Target Cholesterol Levels Based on Your Risk
Your ideal cholesterol numbers depend on where you fall on that risk spectrum. The most recent guidelines from the American Heart Association and American College of Cardiology, published in 2026, set specific LDL targets for different groups:
If you’re at borderline or intermediate risk (3% to under 10% over 10 years), the goal is an LDL below 100 mg/dL. If you’re at high risk (10% or above), the target drops to below 70 mg/dL. And if you already have established heart disease, the target is even lower: below 55 mg/dL. These are tighter targets than many people expect, and they reflect strong evidence that lower LDL levels translate directly into fewer heart attacks and strokes.
People with diabetes face their own category. Adults aged 40 to 75 with diabetes but no existing heart disease are generally advised to aim for LDL below 100 mg/dL, even if their overall risk score seems moderate.
A More Precise Marker Most Labs Don’t Run
Standard lipid panels measure LDL cholesterol, but there’s a more accurate predictor of heart disease that most labs don’t include: apolipoprotein B, or apoB. This protein sits on the surface of every cholesterol particle that can build up in artery walls, so it gives a direct count of how many dangerous particles are circulating rather than just measuring the cholesterol they carry.
In about 18% of people, LDL cholesterol and apoB tell different stories. A large analysis of UK Biobank data found that when the two measurements disagreed, apoB predicted heart disease risk but LDL cholesterol did not. Despite this, apoB testing hasn’t become routine. If your LDL looks fine but you have other risk factors (family history, metabolic syndrome, high triglycerides), asking about apoB testing can give a clearer picture.
Do You Need to Fast Before the Test?
Traditionally, lipid panels require an 8- to 12-hour fast to get accurate readings. That’s still the preferred approach if your doctor is focusing on LDL cholesterol or total cholesterol, because eating can temporarily shift those numbers. However, HDL cholesterol, the total-to-HDL ratio, and triglycerides change only minimally in a nonfasting state, so some doctors now accept nonfasting samples for initial screening.

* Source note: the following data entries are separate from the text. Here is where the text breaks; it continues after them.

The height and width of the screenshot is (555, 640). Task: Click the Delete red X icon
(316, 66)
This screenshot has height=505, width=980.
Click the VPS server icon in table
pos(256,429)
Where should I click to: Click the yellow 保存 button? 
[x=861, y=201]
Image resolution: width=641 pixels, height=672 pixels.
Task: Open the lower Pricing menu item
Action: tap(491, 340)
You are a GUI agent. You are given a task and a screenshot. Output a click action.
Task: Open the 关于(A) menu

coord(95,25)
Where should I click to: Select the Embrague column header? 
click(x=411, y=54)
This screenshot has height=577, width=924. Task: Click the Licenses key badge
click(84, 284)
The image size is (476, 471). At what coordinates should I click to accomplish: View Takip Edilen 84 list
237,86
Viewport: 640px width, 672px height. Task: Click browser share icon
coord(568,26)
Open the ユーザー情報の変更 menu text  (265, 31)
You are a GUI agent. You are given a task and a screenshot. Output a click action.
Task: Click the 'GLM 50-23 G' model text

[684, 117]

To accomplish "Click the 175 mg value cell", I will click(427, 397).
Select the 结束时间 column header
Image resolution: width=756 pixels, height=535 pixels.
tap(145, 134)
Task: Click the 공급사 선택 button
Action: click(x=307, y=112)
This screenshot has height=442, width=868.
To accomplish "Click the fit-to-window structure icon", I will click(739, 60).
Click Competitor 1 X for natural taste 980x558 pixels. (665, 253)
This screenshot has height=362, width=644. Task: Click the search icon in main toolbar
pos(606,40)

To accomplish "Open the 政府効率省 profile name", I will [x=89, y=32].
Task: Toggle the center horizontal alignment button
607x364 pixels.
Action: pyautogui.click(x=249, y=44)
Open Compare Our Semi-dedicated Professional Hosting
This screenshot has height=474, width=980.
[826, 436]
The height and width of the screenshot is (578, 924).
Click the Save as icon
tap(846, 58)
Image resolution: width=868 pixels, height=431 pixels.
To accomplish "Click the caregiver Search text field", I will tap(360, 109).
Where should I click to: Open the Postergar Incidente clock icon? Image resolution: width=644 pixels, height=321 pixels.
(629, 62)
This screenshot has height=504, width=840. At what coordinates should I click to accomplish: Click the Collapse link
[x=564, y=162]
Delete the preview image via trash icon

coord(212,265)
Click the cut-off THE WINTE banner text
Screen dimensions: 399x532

If your lab report is specifically calculating a CHD risk score or ratio, fasting gives the most reliable input values. When in doubt, skip food and drink anything other than water for at least 8 hours before your blood draw. Black coffee technically breaks a fast for lipid testing purposes because it can slightly alter triglyceride levels.
What an Abnormal CHD Risk Result Means
An elevated CHD risk score doesn’t mean you have heart disease right now. It means the combination of your blood markers and personal health factors puts you at higher-than-average odds of developing it. The practical next steps depend on how high your risk is and which specific numbers are off.
For many people, the first intervention is lifestyle changes: reducing saturated fat intake, increasing physical activity, and losing weight if needed. These steps alone can lower LDL by 10% to 15% in some cases. If your risk is high enough, or if lifestyle changes don’t move the numbers enough, medication becomes part of the conversation. The specific thresholds for starting treatment are tied directly to the risk categories and LDL targets outlined above.
Repeat testing is typically done every 4 to 12 weeks after starting treatment to check whether your numbers are moving toward target, then annually once they’re stable. If your initial results were normal, most adults should have a lipid panel repeated every 4 to 6 years, or more often if they have risk factors like family history or diabetes.